COMPLETE THE FOLLOWING
a - Answer these questions about the sermon passage "Hearts In Conflict":
(i) Which scripture passage does it study?
(ii) What key question came to mind while studying the lesson?
(iii) What did Simeon believe beckoned him to the temple that day?
b - Print the section of the sermon passage "Hearts In Conflict" from "Hearts In Conflict" up to and including "so he came.".
c - State whether each statement agrees with the sermon passage "Hearts In Conflict," and quote the words that decide it.
(i) Simeon took the child Jesus up in his arms.
(ii) Simeon went to the temple that day without any sense of being called there.
(iii) The nunc dimittis is described as one of the great hymns of the church.

DOCUMENT SEGMENT
•••

Hearts In Conflict
Luke 2:25-35
In studying this scripture lesson, one key question came to
mind: What does it take to be really ready to die? Whatever it takes, our hero,
Simeon, was ready, for he had seen the Christ child. Every instinct within him
told him that he should not see death before he had seen the Lord's Christ. He
believed the Holy Spirit beckoned him to the temple that day so he came.
And when the parents brought in the child Jesus, he took Him
up in his arms and blessed God and then issued forth with the immortal nunc
dimittis, one of the great hymns of the church—"Lord, now let
thy servant depart in peace, according to thy word; for mine eyes have
seen thy salvation which thou hast prepared in the presence of all peoples—a
light for revelation to the Gentiles, and for the glory of thy people Israel.”

•••

DATASET EXCERPT
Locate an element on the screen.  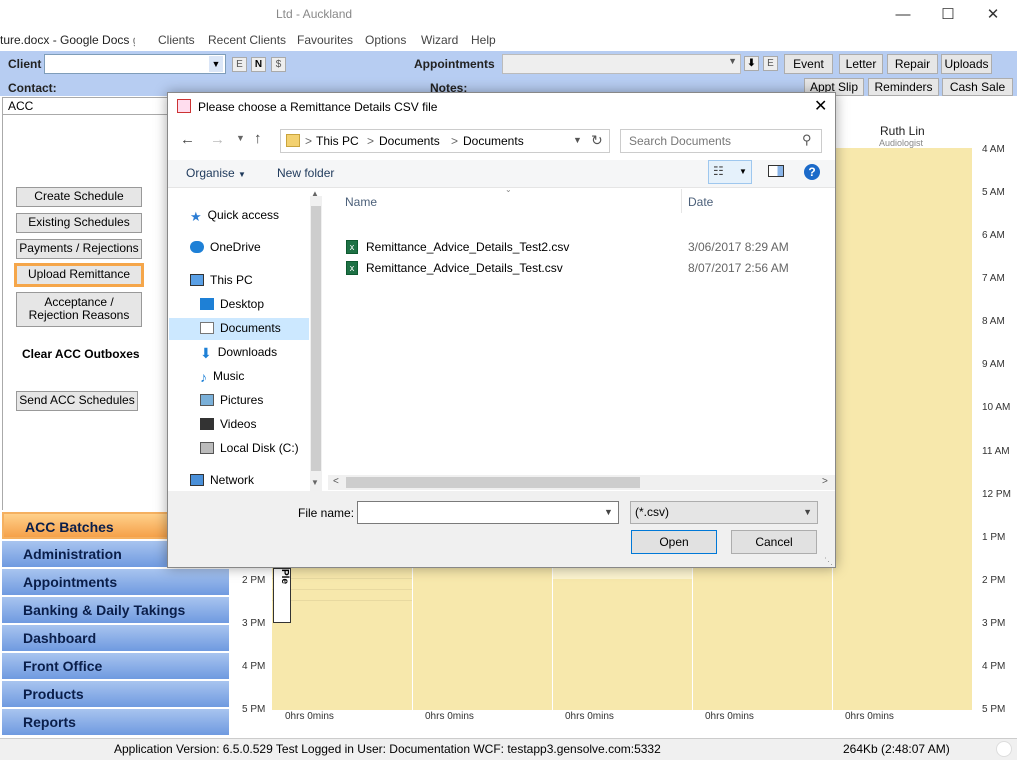
open-button: Open is located at coordinates (674, 542).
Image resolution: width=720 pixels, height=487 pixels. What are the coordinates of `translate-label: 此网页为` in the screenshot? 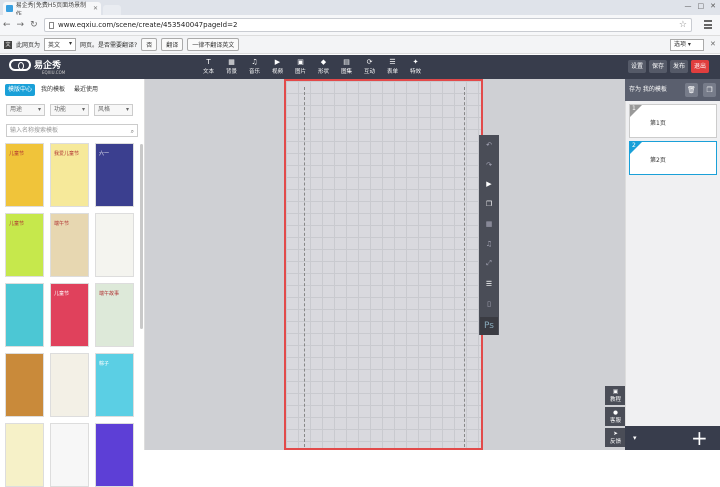 It's located at (28, 46).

•••

RESULTS OF THE TASKS
a -
(i) Luke 2:25-35
(ii) What does it take to be really ready to die?
(iii) The Holy Spirit

b -
Hearts In Conflict
Luke 2:25-35
In studying this scripture lesson, one key question came to
mind: What does it take to be really ready to die? Whatever it takes, our hero,
Simeon, was ready, for he had seen the Christ child. Every instinct within him
told him that he should not see death before he had seen the Lord's Christ. He
believed the Holy Spirit beckoned him to the temple that day so he came.

c -
(i) Yes: "he took Him up in his arms and blessed God"
(ii) No: "He believed the Holy Spirit beckoned him to the temple that day so he came."
(iii) Yes: "the immortal nunc dimittis, one of the great hymns of the church"